Asmosfir takut menggantung.
Imam Ibraheem Yao, pendatang
Sudan, dia seorang mualaf. Ibraheem menyebut, mereka memilih kurang bergaul
dengan masyarakat. Pilihan sulit yang diambil. Alasannya, mereka tak ingin
bergesekan dengan warga lain yang punya tendensi curiga dengan muslim.
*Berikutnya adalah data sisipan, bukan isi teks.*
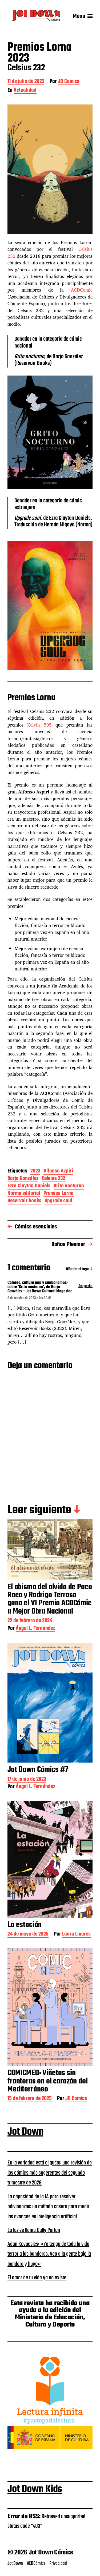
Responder (85, 1286)
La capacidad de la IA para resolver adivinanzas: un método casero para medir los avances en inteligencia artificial (48, 2207)
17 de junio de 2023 (26, 1780)
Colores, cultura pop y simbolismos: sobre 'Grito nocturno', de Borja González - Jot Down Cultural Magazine (40, 1287)
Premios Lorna (58, 1194)
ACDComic (82, 289)
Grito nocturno (69, 1186)
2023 (35, 1171)
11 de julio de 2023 (25, 82)
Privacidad (58, 2563)
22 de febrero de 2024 (29, 1621)
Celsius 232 (53, 1179)
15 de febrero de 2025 (29, 2099)
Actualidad (25, 91)
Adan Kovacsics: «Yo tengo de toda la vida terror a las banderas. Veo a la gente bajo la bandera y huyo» (49, 2254)
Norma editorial (23, 1194)
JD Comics (68, 82)
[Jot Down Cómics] (36, 16)
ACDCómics (36, 2563)
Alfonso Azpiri (58, 1171)
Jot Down (25, 2132)
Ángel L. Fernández (35, 1629)
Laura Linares (76, 1935)
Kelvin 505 (39, 724)
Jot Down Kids (34, 2489)
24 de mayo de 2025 (28, 1935)
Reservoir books (24, 1201)
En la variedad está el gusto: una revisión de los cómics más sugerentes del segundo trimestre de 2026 (49, 2173)
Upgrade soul (58, 1201)
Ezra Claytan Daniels (28, 1186)
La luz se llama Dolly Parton (33, 2230)
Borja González (22, 1179)
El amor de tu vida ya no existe (36, 2278)
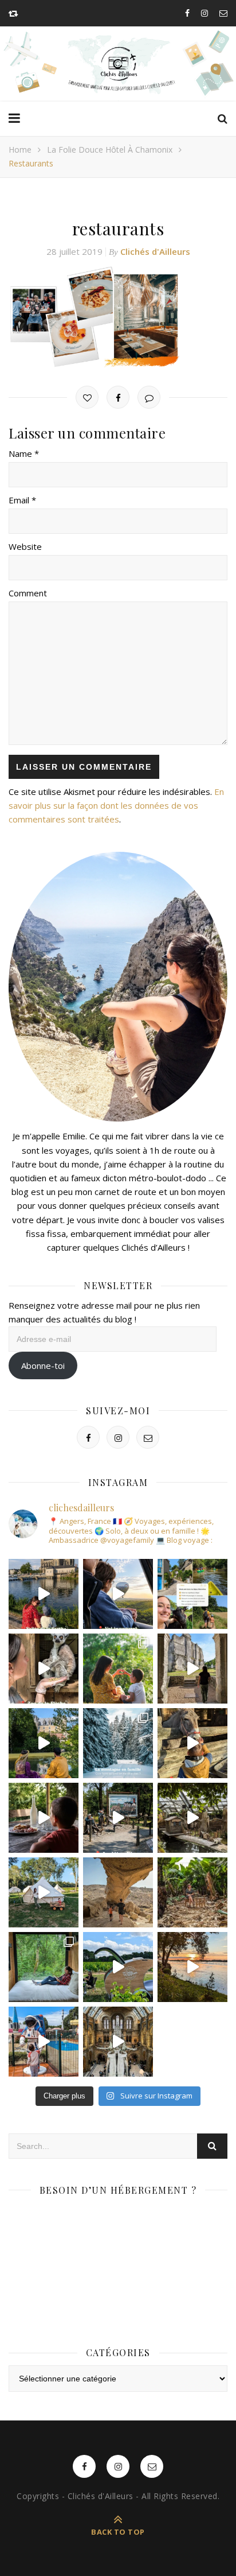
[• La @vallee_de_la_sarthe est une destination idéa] (43, 1594)
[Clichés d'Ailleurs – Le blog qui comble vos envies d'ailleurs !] (118, 64)
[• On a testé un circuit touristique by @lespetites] (118, 1967)
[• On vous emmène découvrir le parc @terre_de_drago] (192, 1818)
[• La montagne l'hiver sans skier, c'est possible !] (118, 1743)
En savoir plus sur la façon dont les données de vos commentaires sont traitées (116, 805)
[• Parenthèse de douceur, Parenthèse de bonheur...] (43, 1967)
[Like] (87, 397)
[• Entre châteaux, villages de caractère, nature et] (192, 1669)
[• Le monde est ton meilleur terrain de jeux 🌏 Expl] (118, 1892)
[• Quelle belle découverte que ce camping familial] (43, 2042)
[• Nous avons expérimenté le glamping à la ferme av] (43, 1818)
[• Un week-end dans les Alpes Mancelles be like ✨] (192, 1594)
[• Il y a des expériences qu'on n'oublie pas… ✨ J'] (118, 1594)
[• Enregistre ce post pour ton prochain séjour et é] (118, 2042)
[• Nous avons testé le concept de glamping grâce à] (43, 1892)
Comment (28, 593)
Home (20, 149)
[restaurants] (118, 316)
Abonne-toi (43, 1365)
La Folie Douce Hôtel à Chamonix (109, 149)
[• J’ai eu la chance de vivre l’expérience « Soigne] (43, 1669)
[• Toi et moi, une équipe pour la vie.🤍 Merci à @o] (118, 1669)
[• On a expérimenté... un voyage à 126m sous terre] (118, 1818)
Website (25, 546)
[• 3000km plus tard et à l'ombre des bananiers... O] (192, 1892)
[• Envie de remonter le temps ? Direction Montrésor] (43, 1743)
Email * (22, 500)
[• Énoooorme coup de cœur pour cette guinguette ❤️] (192, 1967)
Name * (24, 453)
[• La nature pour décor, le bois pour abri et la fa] (192, 1743)
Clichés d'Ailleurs (155, 251)
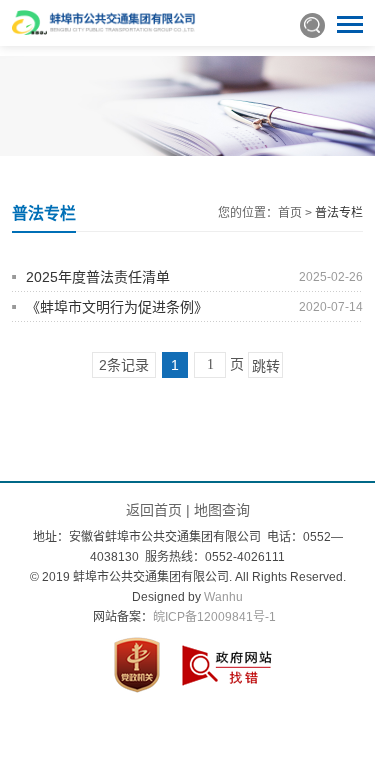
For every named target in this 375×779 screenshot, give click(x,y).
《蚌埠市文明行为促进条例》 (117, 307)
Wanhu (223, 597)
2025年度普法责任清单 (98, 277)
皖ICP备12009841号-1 (214, 617)
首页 (290, 213)
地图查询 (222, 510)
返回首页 (154, 510)
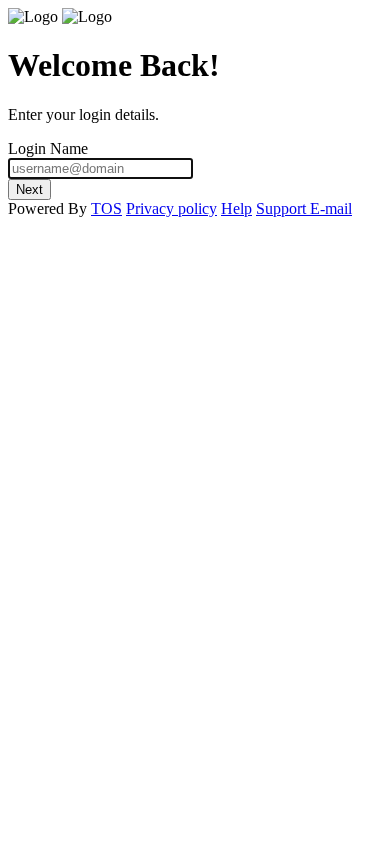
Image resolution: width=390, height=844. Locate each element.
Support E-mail (304, 208)
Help (236, 208)
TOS (106, 208)
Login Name (48, 148)
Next (29, 189)
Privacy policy (171, 208)
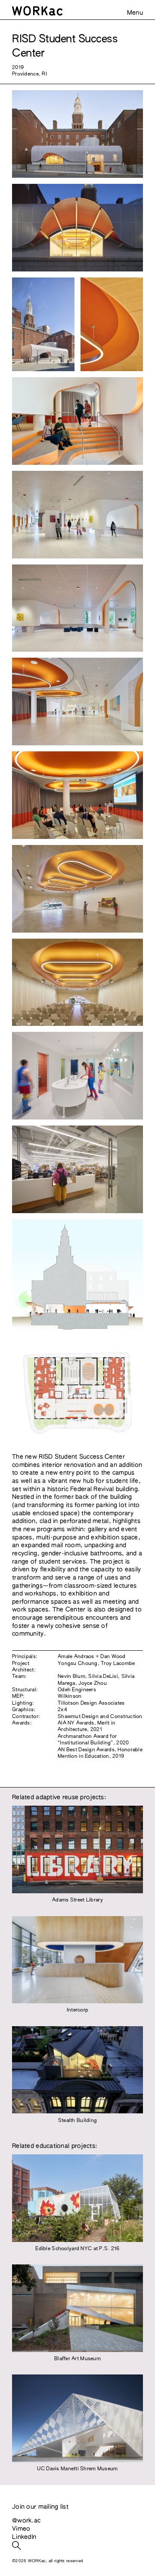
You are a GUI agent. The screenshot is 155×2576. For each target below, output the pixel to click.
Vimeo (21, 2529)
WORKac (77, 11)
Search (16, 2545)
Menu (135, 13)
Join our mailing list (40, 2507)
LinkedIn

Setelah retorika Trump, rasa
takut semakin kuat. “Islam Hates us”, “Ban Muslim” “Islam terrorist” dan lain
lain kerap mengalir dari mulut Trump. Ucapan itu segera menular pada
pendukungnya.
Muslim sebagai minoritas terpukul,
sedih, takut mengaduk-aduk hati. Menjauh jadi pilihan, mungkin sementara. Tapi
tak pasti sampai kapan. Harapan bahwa ucapan Trump hanya umpan penarik simpati
belaka, tetap ada. Mereka punya keyakinan itu. Tapi apakah pendukung Trump
berpikir begitu, tak ada yang yakin.
Hameed Bouberhan, usai sholat
jumat mengajak keliling melihat kota Martinsburg. Profil kota kecil, tak banyak
orang atau mobil yang berseliweran. Sembari menyetir, Hameed bercerita bahwa
warga kota yang tak simpati pada muslim. Para perempuan yang berjilbab bisa
disasar tindak kekerasan. Yang paling mungkin jilbab mereka ditarik lepas.
“Makanya kami sangat
protektif pada perempuan dan anak anak kami… kami (laki-laki dewasa) selalu
mendampingi kalau mereka keluar rumah. “kami tak ingin mereka mendapat
masalah”. Lanjut Hameed.
Saat kembali ke masjid, aku
bertanya mengapa tak ada tanda atau plang masjid. Hameed bilang, kami tak ingin
komunitas kami dikenali, kami tak ingin masjid dicoret-coret, dilempar sampah,
atau ada yang menyerang jamaah kami.
Terpukul aku dengan jawaban
itu, pikiranku melayang ke tanah air. Terbayang saat ribuan umat muslim
berkumpul protes penistaan agama. Aku tak ingin berdebat soal benar dan salah,
menista atau tidak,. Tapi cara perkasa berteriak kafir, menghardik, mengancam,
membakar, melanggar aturan unjuk rasa tentulah menebar takut. Lalu bom meneror gereja, membunuh anak anak,
menyemai buah kebencian yang ditanam dengan kesumat.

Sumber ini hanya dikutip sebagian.